音楽目線で紐解く『遊星王子 2021』
河崎実監督の最新作『遊星王子 2021』が2021年8月27日(金)より劇場公開される。本作は、1958年に<宣弘社>が制作した“日本初の宇宙人ヒーロー”番組を、60年あまりの時を超えて現代版にリブートした特撮映画。『帰ってきたウルトラマン』(1971~1972年)の団時朗やきくち英一など豪華キャストが出演していることでも話題を呼んでいる。
本作品の音楽を手がけているのは、BANGER!!!でも特撮系作品を中心にレビューを執筆しているナカムラリョウとタカハシヒョウリだ。
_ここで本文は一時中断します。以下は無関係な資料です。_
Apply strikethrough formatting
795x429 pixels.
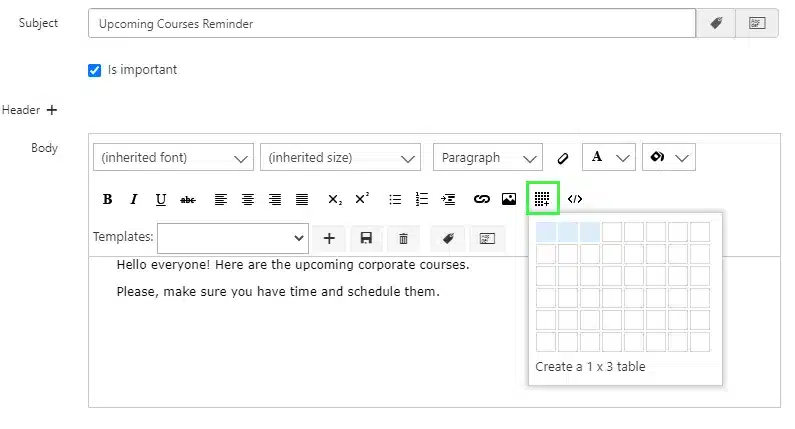coord(188,199)
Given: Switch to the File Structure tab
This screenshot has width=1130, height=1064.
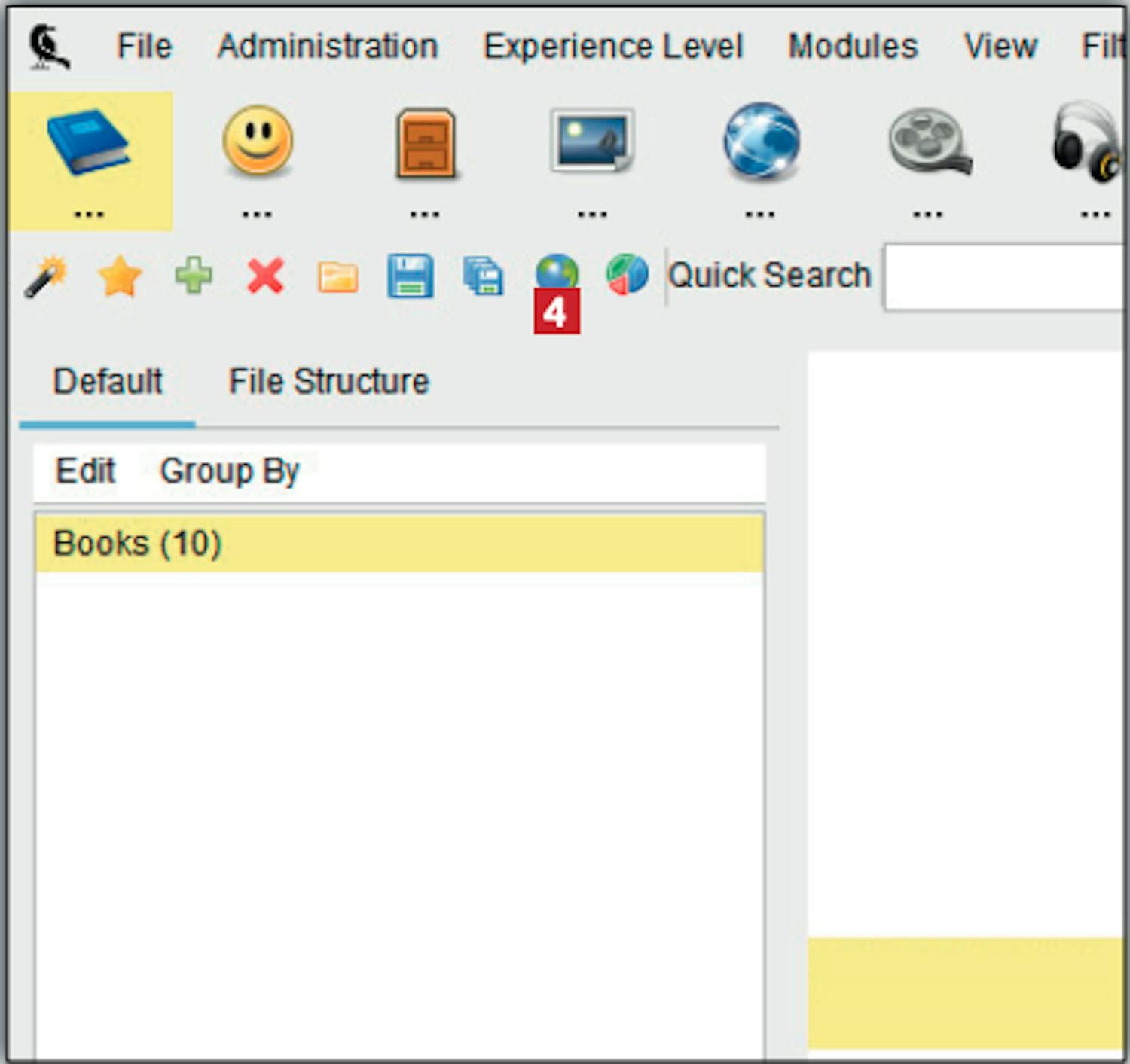Looking at the screenshot, I should point(328,382).
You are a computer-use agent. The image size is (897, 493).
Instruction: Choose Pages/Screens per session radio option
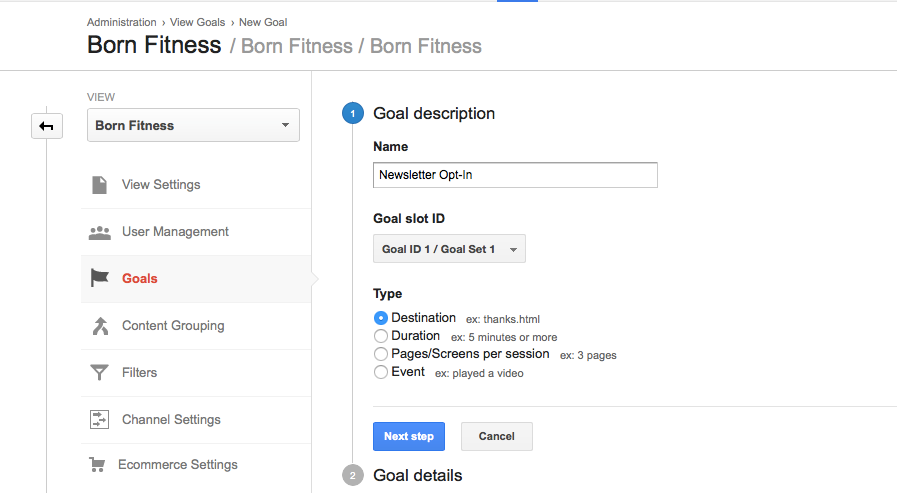(x=380, y=354)
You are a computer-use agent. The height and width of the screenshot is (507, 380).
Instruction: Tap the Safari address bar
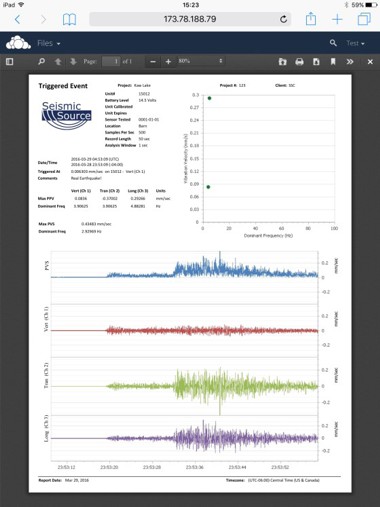pyautogui.click(x=190, y=19)
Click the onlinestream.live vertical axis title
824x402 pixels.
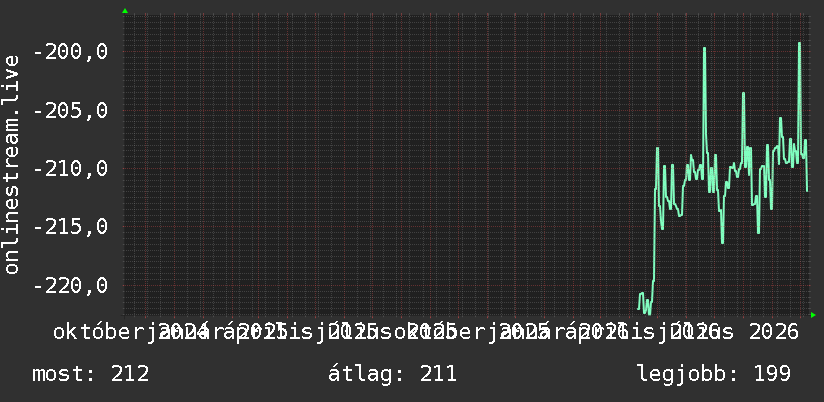[x=12, y=164]
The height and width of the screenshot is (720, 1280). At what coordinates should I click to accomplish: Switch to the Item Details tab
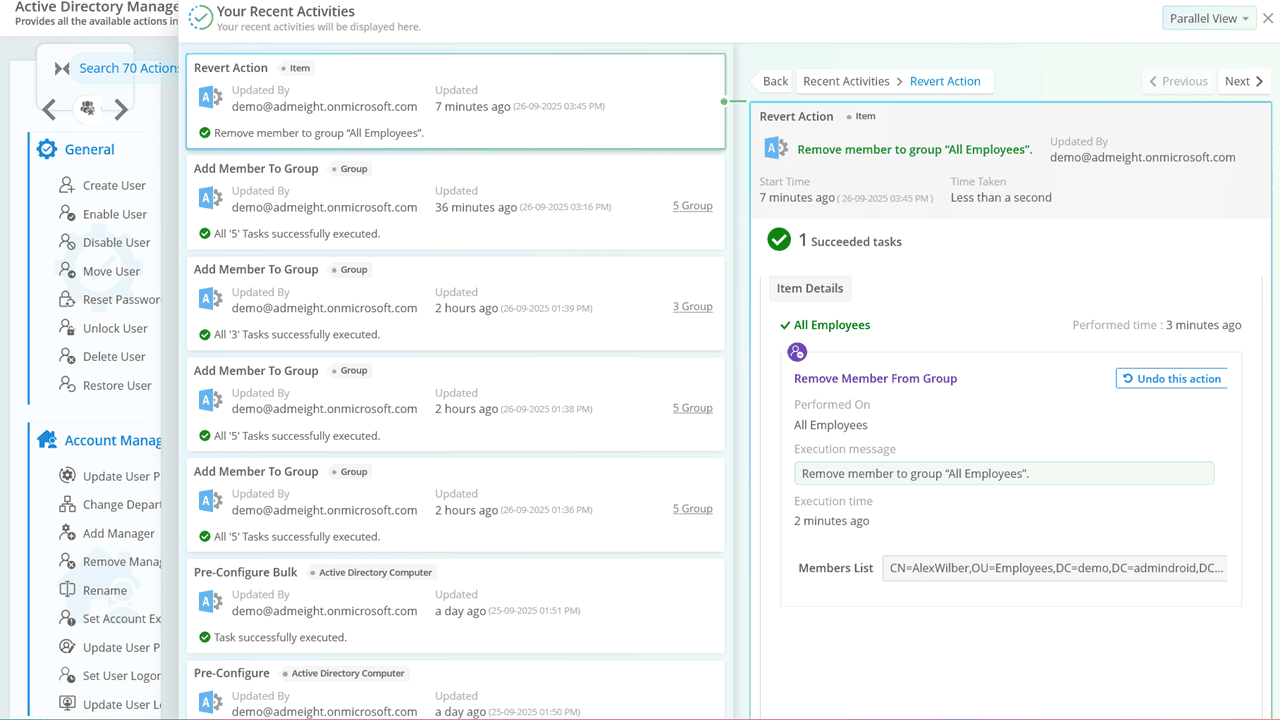[x=809, y=288]
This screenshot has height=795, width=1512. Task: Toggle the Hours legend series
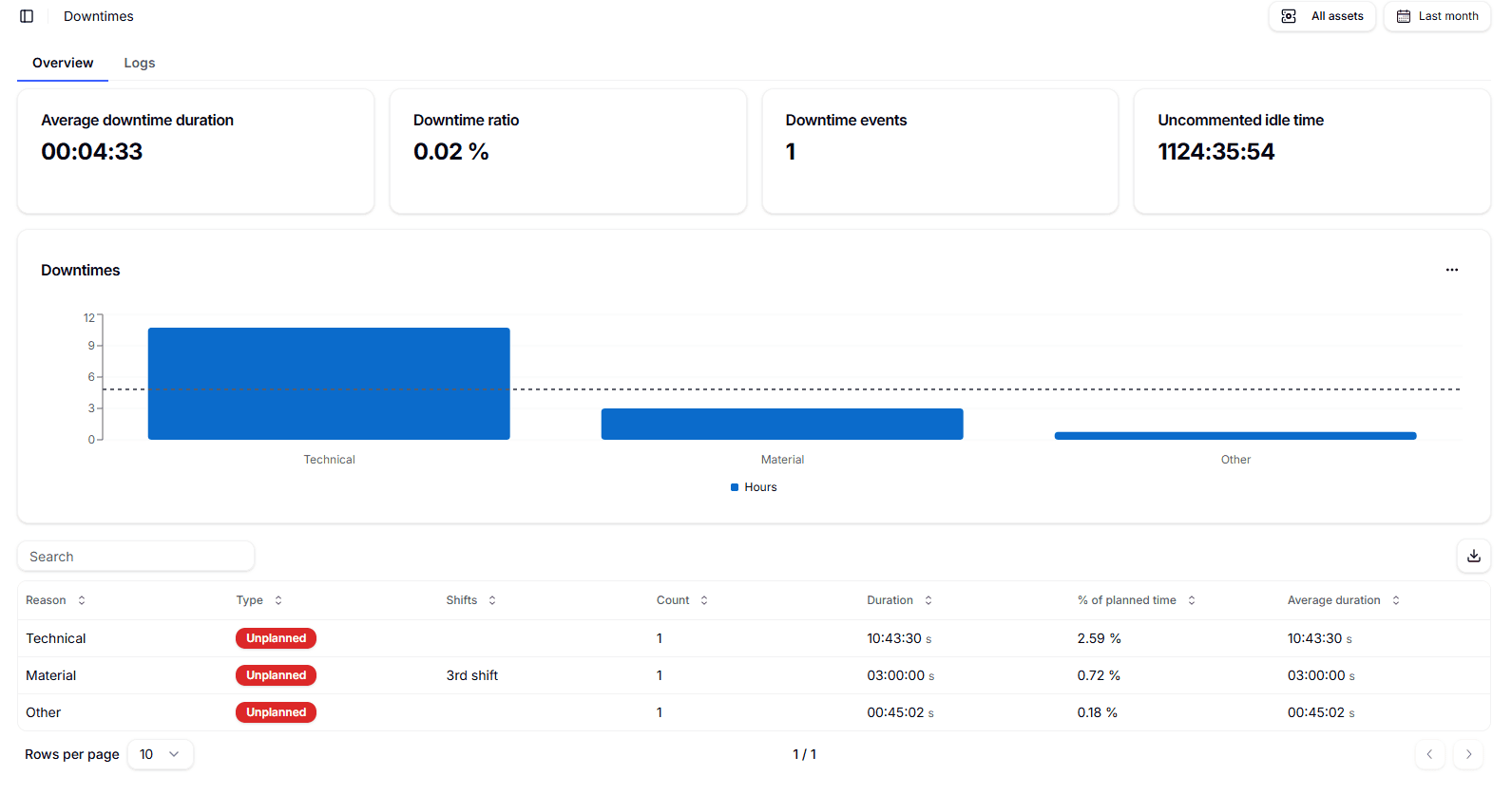754,487
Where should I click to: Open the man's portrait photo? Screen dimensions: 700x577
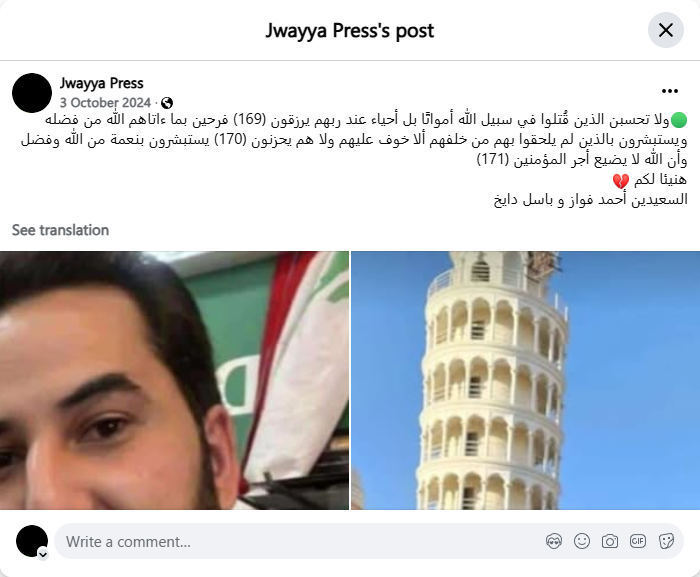coord(174,380)
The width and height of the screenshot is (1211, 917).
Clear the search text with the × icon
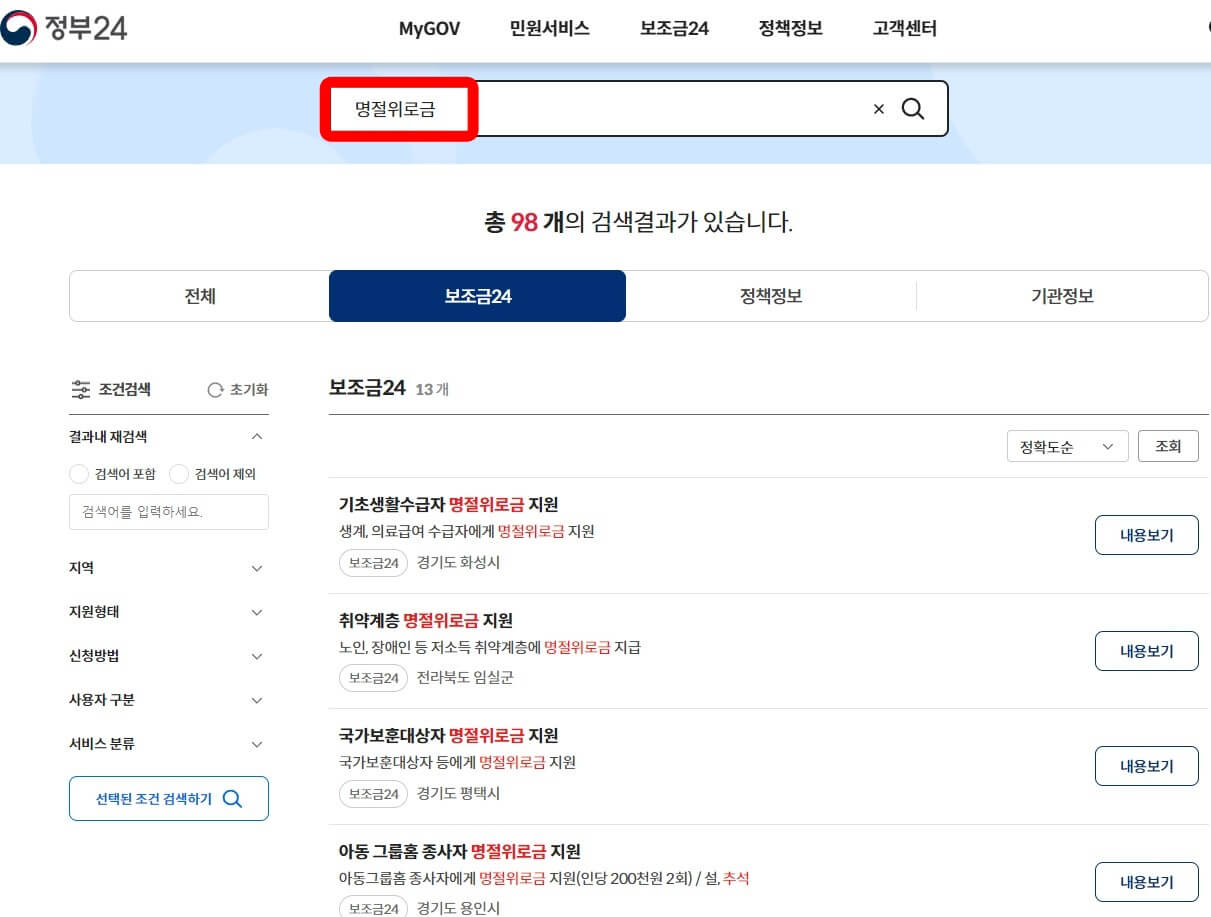(x=878, y=109)
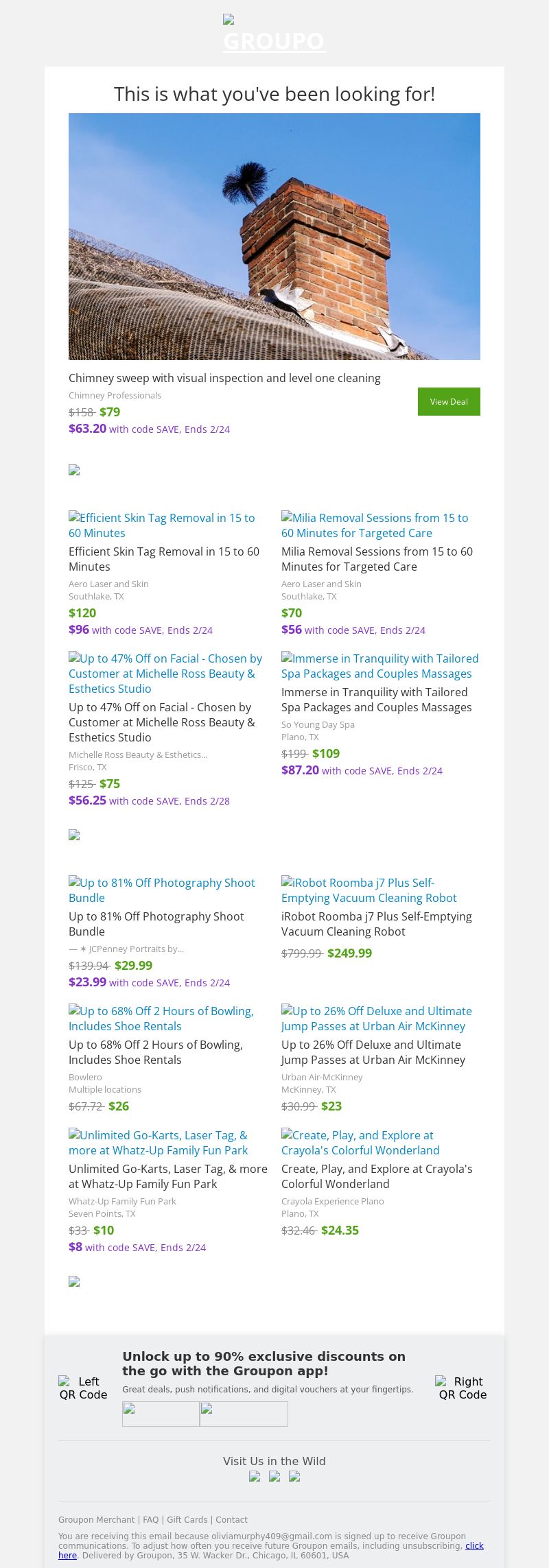549x1568 pixels.
Task: Click the left app store badge
Action: [x=161, y=1414]
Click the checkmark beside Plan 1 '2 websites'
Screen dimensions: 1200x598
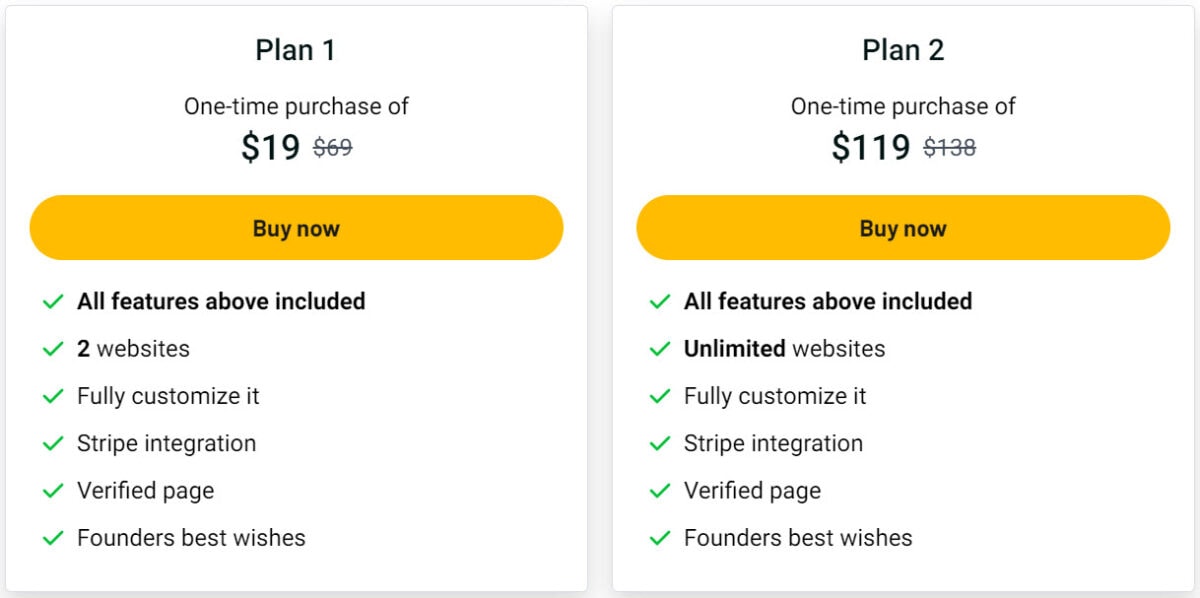pyautogui.click(x=53, y=349)
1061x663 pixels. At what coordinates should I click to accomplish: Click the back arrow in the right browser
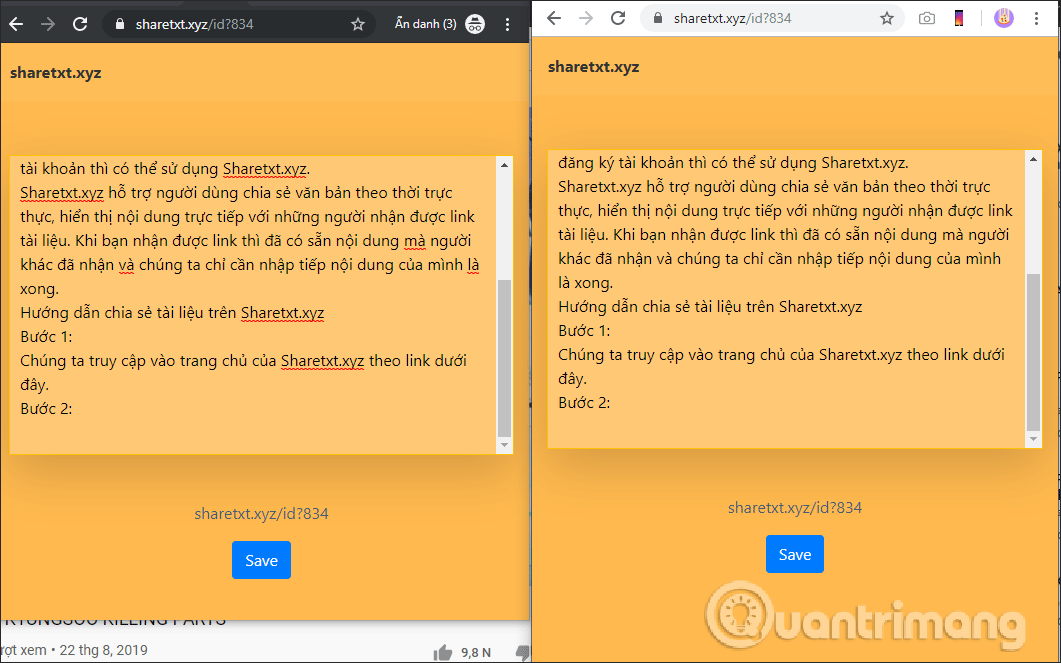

特撮リスペクトバンド・科楽特奏隊としても活動する“特オタミュージシャン”の2人に、今回は音楽スタッフの目線から『遊星王子2021』の魅力について語ってもらった。
「過去の名作に“寄せる”塩梅を探りつつ、いかにストライクを投げるか」
ナカムラリョウ(以下、リョウ):というわけで、『遊星王子2021』のレビュー執筆依頼があったわけなんですけど、今回は音楽担当として作品に参加しちゃってるので、いつもと趣向を変えてスタッフ目線で作品を語っていければと思います。
まず、この作品は“どこに出しても恥ずかしい”B級映画界の巨匠こと(笑)、河崎実監督の最新作です。僕は2016年の『大怪獣モノ』以来、本格的な劇場映画作品としては5年ぶりに音楽を担当させていただきました。個人的に巨大怪獣ものは得意なんですが、今回はヒーローものなので、そういった作品により強いタカハシヒョウリと組んだら新しいものが生まれるのでは? と思い2人で制作したんですけど。ヒョウリは映画音楽を本格的に担当するのは初めてでしたよね。やってみてどうだった?
タカハシヒョウリ(以下、ヒョウリ):今回の音楽は「この曲は、この作品に寄せたい」という元ネタ的なものがあったじゃない? だからそこに向けて、いかにストライクを投げるかという楽しさがあった。でも、寄せすぎたら寄せすぎたでNGが出た(笑)。そのへんの塩梅を探って、ちゃんとオリジナルなものに落とす作業が面白かったですね。
リョウ:「バトル」とか「ミステリアス」とか、個々のテーマ的なメロディーをヒョウリに書いてもらい、それを僕がアレンジで広げるという作り方をしたね。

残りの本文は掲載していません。